Try it:
Return each of the entries below word for word.

Stored items:

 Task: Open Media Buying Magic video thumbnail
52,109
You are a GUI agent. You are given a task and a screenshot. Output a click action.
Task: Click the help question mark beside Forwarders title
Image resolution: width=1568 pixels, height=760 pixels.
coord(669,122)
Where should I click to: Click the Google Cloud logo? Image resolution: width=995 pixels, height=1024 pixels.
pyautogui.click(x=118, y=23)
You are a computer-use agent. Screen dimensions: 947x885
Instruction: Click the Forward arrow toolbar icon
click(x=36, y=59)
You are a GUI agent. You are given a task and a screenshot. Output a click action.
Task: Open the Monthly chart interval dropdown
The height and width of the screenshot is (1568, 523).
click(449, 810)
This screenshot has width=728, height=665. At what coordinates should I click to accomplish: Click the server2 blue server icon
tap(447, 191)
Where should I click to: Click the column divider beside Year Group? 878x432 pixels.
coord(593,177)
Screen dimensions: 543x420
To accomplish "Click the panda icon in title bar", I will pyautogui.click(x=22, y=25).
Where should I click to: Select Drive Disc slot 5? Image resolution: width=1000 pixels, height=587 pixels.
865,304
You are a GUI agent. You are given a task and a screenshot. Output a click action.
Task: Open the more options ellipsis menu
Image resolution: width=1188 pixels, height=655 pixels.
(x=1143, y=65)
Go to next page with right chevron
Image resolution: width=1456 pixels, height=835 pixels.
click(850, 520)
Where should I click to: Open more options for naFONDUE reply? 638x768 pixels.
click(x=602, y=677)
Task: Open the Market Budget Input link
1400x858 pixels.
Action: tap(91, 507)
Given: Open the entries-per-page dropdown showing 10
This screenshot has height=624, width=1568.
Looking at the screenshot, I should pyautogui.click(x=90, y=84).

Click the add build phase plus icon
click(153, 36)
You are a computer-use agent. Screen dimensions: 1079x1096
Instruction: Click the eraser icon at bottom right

Response to this exercise:
 Task: Open Media Buying Magic video thumbnail
52,109
You are a GUI agent. You are given a task and a screenshot. Output a click action.
Task: Click the help question mark beside Forwarders title
Image resolution: width=1568 pixels, height=760 pixels.
coord(669,122)
Where should I click to: Click the Google Cloud logo? Image resolution: width=995 pixels, height=1024 pixels.
pyautogui.click(x=118, y=23)
You are a computer-use agent. Screen dimensions: 947x885
Instruction: Click the Forward arrow toolbar icon
click(x=36, y=59)
You are a GUI agent. You are given a task and a screenshot. Output a click action.
Task: Open the Monthly chart interval dropdown
The height and width of the screenshot is (1568, 523).
click(449, 810)
This screenshot has width=728, height=665. At what coordinates should I click to accomplish: Click the server2 blue server icon
tap(447, 191)
Where should I click to: Click the column divider beside Year Group? 878x432 pixels.
coord(593,177)
Screen dimensions: 543x420
To accomplish "Click the panda icon in title bar", I will pyautogui.click(x=22, y=25).
Where should I click to: Select Drive Disc slot 5? Image resolution: width=1000 pixels, height=587 pixels.
865,304
You are a GUI agent. You are given a task and a screenshot. Output a click action.
Task: Open the more options ellipsis menu
Image resolution: width=1188 pixels, height=655 pixels.
(x=1143, y=65)
Go to next page with right chevron
Image resolution: width=1456 pixels, height=835 pixels.
click(850, 520)
Where should I click to: Open more options for naFONDUE reply? 638x768 pixels.
click(x=602, y=677)
Task: Open the Market Budget Input link
1400x858 pixels.
Action: tap(91, 507)
Given: Open the entries-per-page dropdown showing 10
This screenshot has height=624, width=1568.
Looking at the screenshot, I should pyautogui.click(x=90, y=84).

Click the add build phase plus icon
click(153, 36)
You are a computer-use agent. Screen dimensions: 1079x1096
Instruction: Click the eraser icon at bottom right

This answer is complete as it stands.